Each image is processed sequentially through some models and in parallel across others, and the results are combined.The web interface sends API requests in batches of 3 images. Each image is first sent to an “analysis” actor, which then dispatches calls to the ML model actors.Initially, latency per request is low. However, after processing around 500–600 images, we observe a consistent pattern:Each ML actor shows increasing queue wait times.End-to-end latency grows significantly.Eventually, the Serve application stops processing altogether and hangs.We want to identify what could be causing the increasing queue delays and eventual system stall..
One key information is that the listen_for_change tasks keeps building up even after stable deployment. (And there is no autoscaling, we keep the replicas fixed in our development cluster).

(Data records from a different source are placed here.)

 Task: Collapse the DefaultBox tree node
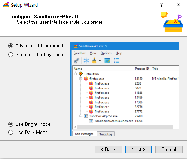(76, 74)
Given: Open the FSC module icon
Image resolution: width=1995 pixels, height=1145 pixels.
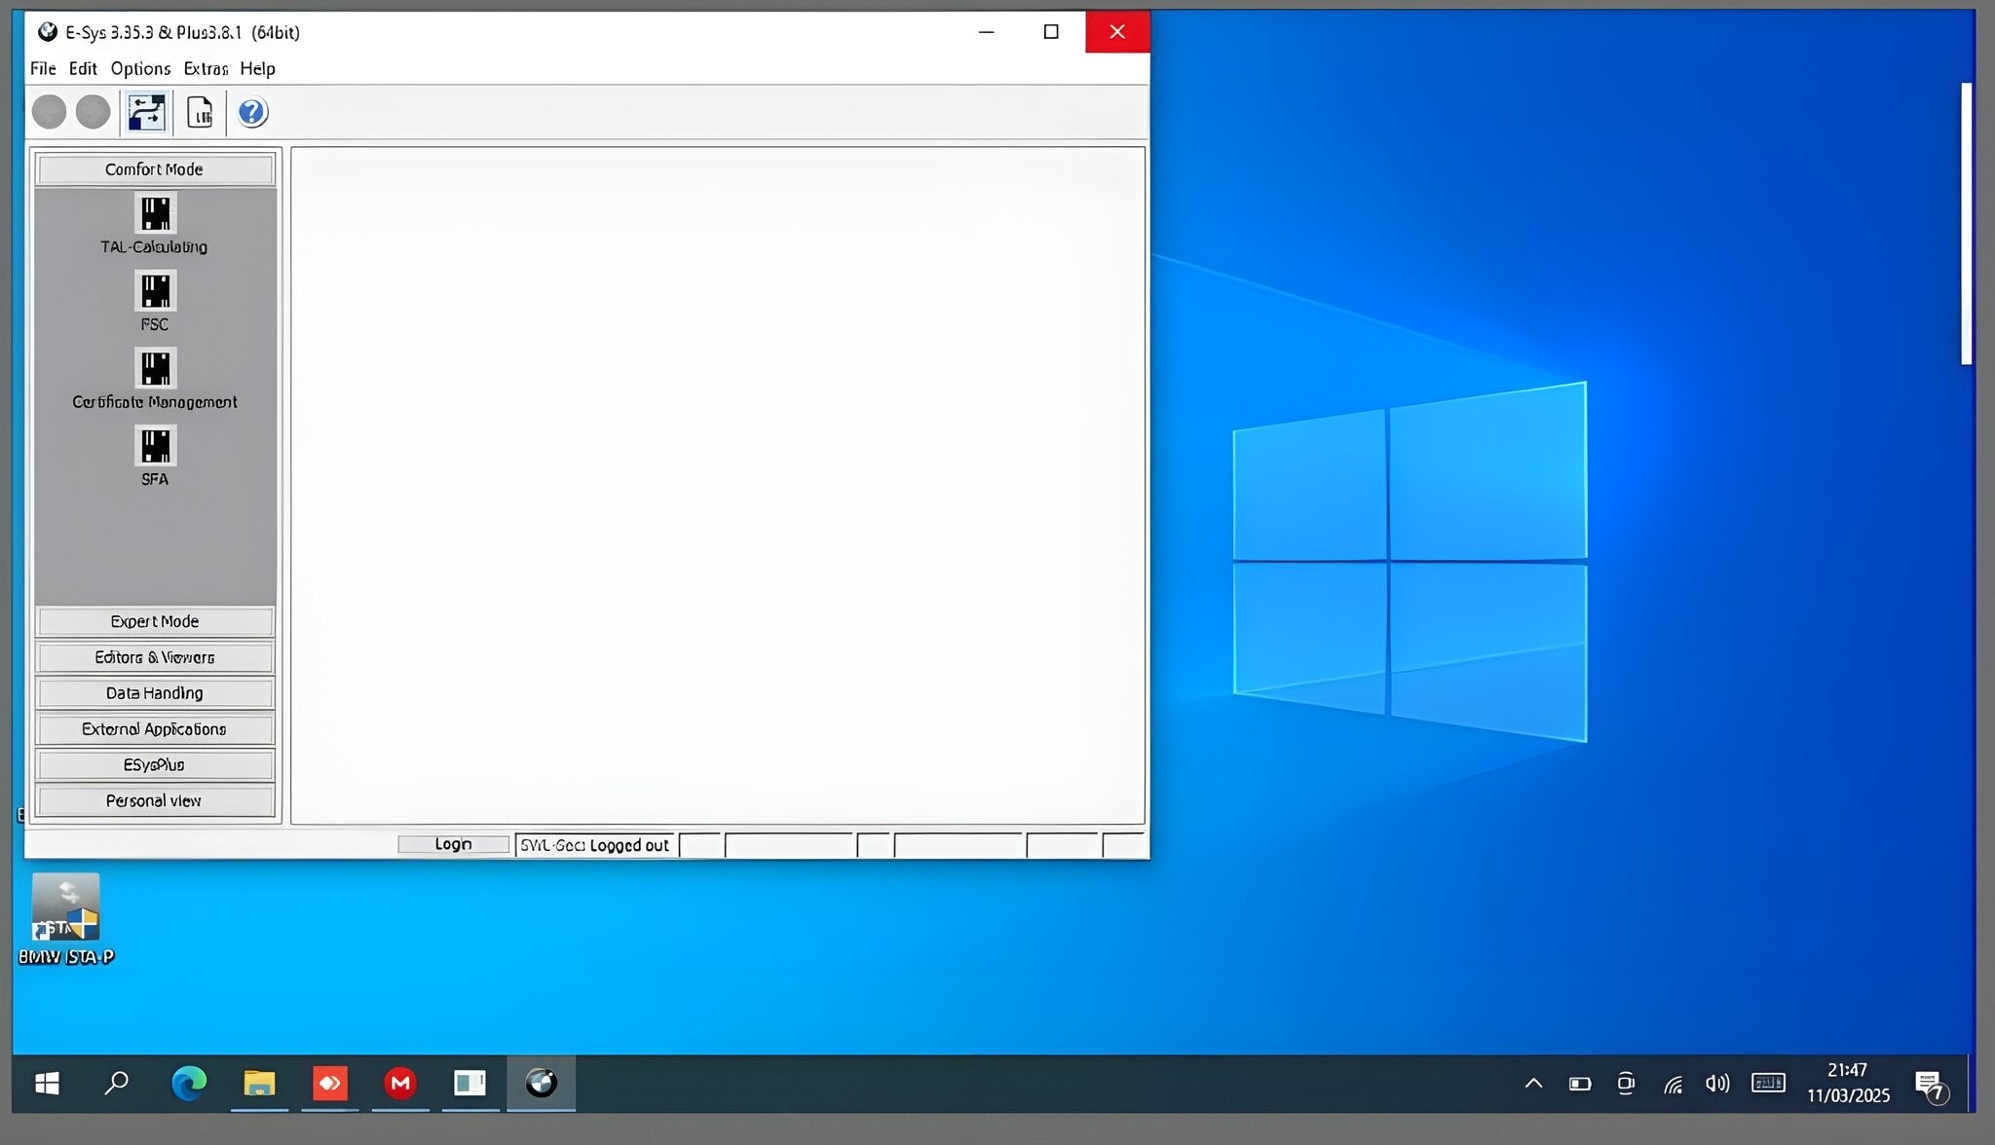Looking at the screenshot, I should (155, 291).
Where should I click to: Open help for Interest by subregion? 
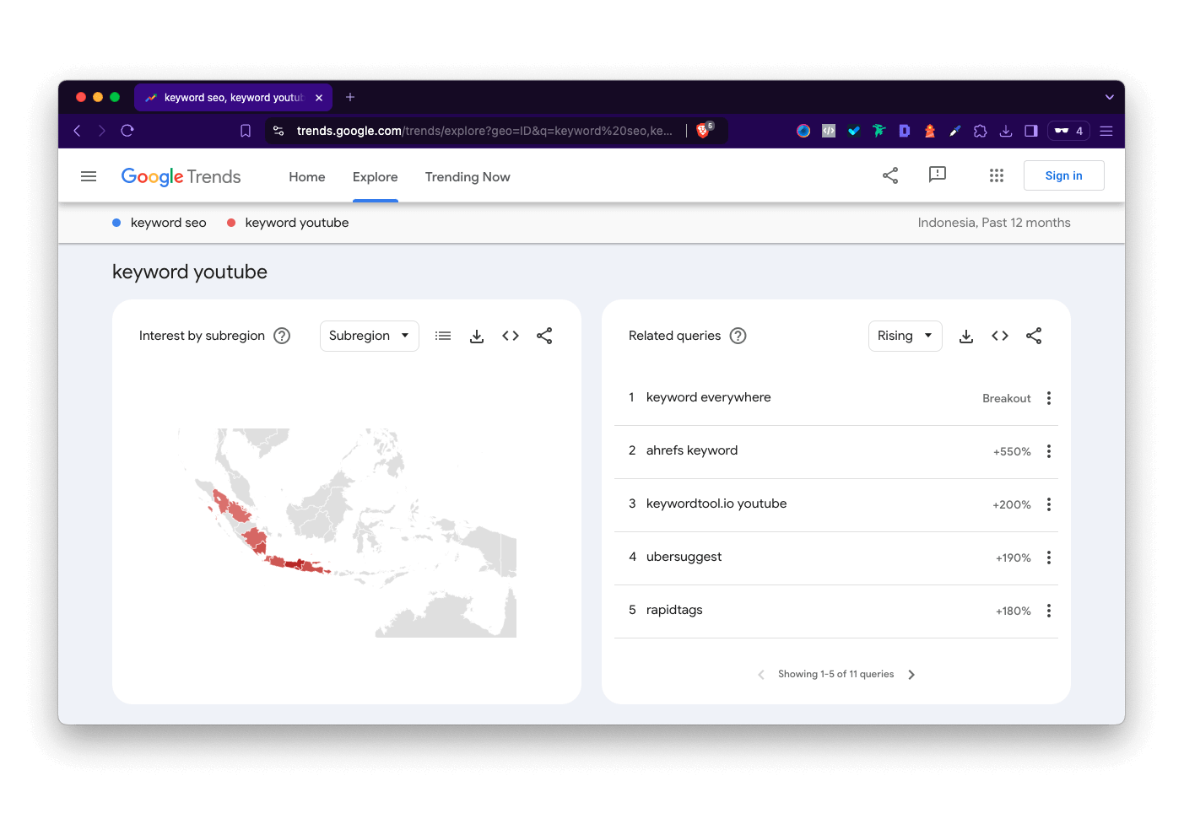pos(283,336)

The pattern is that when the latency grows significantly, the listen_for_change also grows exponentially and the cluster stops responding.
1. Severity of the issue: (select one)
High: Completely blocks me.
2. Environment:
- Ray version: 2.46.0
- Python version: 3.10
- OS:
- Cloud/Infrastructure:
- Other libs/tools (if relevant):
3. What happened vs. what you expected:
- Expected: The requests should not be held in a queue (since the memory usage is also not hitting the maximum (for both the cpu and the gpu)
- Actual: The requests keep waiting and after a point the cluster stops responding.
We can see below that 7350 listen_for_change tasks are created.
This issue inevitable appears after we process around 500-600 frames.